Abstract

Potassium is involved in the voltage and excitability of the myocytes. Its homeostasis is dependent on dietary intake and its predominant renal elimination. The renin-angiotensin-aldosterone system regulates its elimination. Acute and chronic hyperkalemia is a risk factor for cardiac mortality. Chronic renal failure and heart failure are the major comorbidities. RAAS inhibitor therapies are the major iatrogenic factors in hyperkalemia. Approximately 90% of patients with hyperkalemia are over 50 years of age and 43% are over 75 years of age. Only 4.9% of hyperkalemias are managed with resin therapy. One-third of patients have 3 comorbidities, and 14% have 5 or more comorbidities. The main comorbidities are hypertension (74.0%), dyslipidemia (56.3%), renal failure (55.2%), diabetes (44.7%), coronary artery disease such as angina and myocardial infarction (23.3%) and heart failure (12%).

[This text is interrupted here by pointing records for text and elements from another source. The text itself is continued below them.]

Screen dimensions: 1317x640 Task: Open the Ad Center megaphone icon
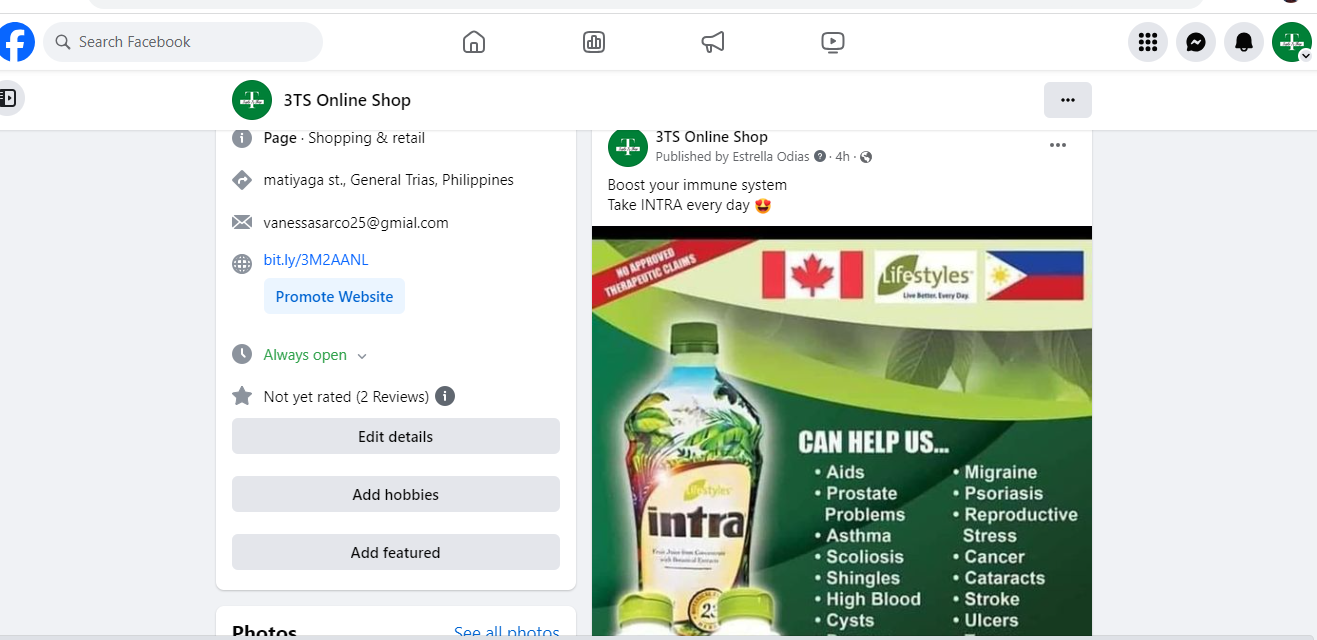click(713, 42)
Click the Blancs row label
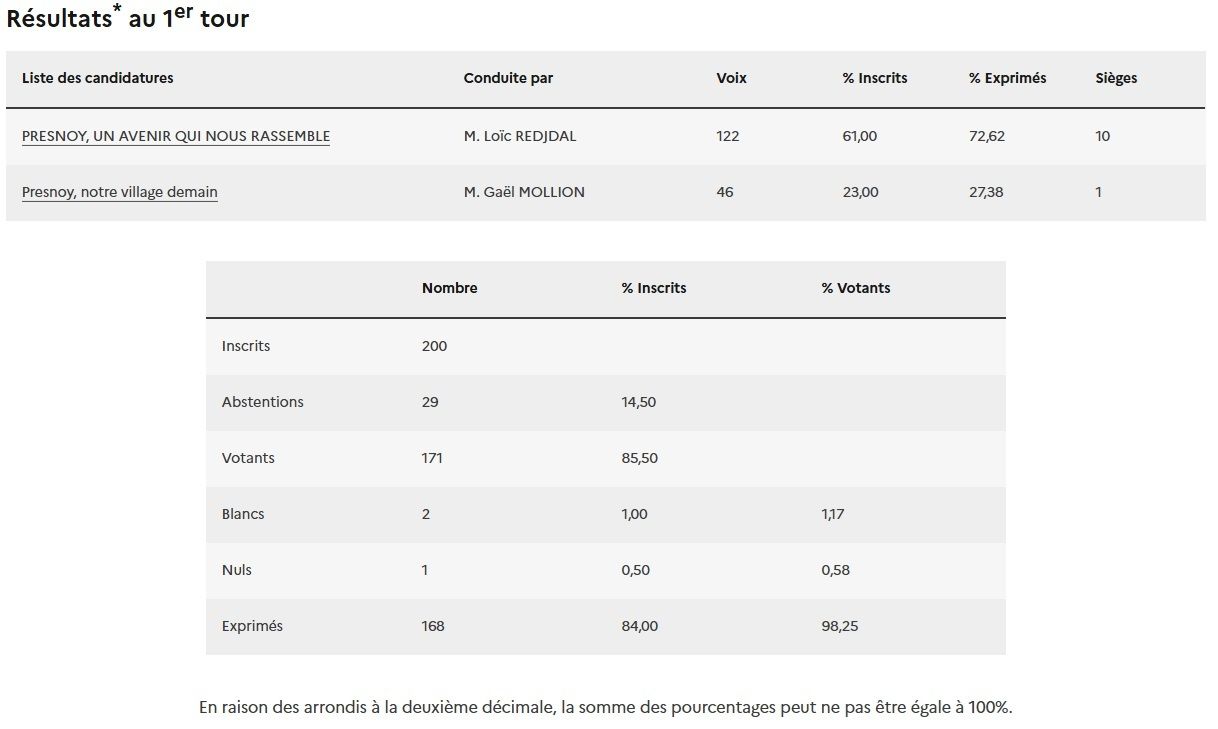The width and height of the screenshot is (1218, 729). click(x=243, y=514)

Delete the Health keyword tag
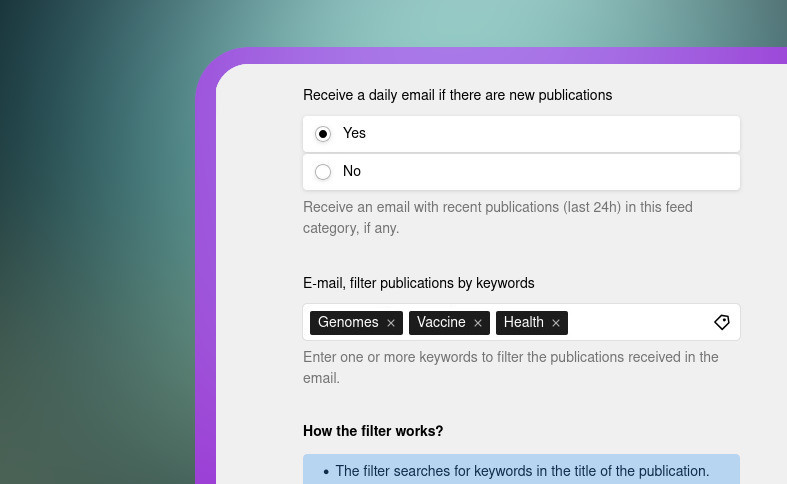click(556, 323)
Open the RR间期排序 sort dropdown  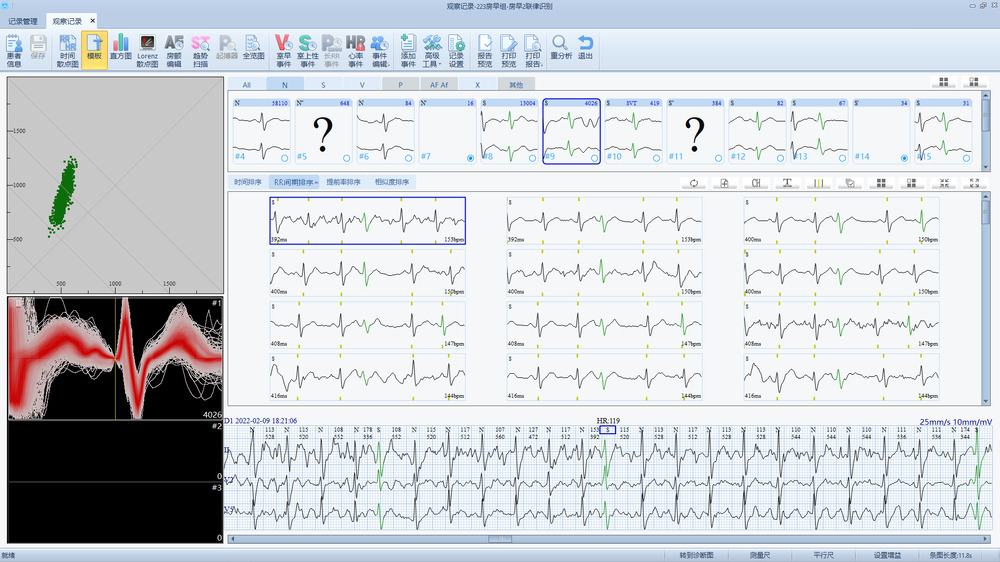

It should be noted that 2/3 of the patients receiving resins were also receiving ARBSIs and tended to have more co-morbidities. Hyperkalemia is underestimated and requires strict monitoring in patients with renal failure or heart failure. Resins are not suitable for long-term adherence and new therapies such as patiromer would reduce the risk of hyperkalemia.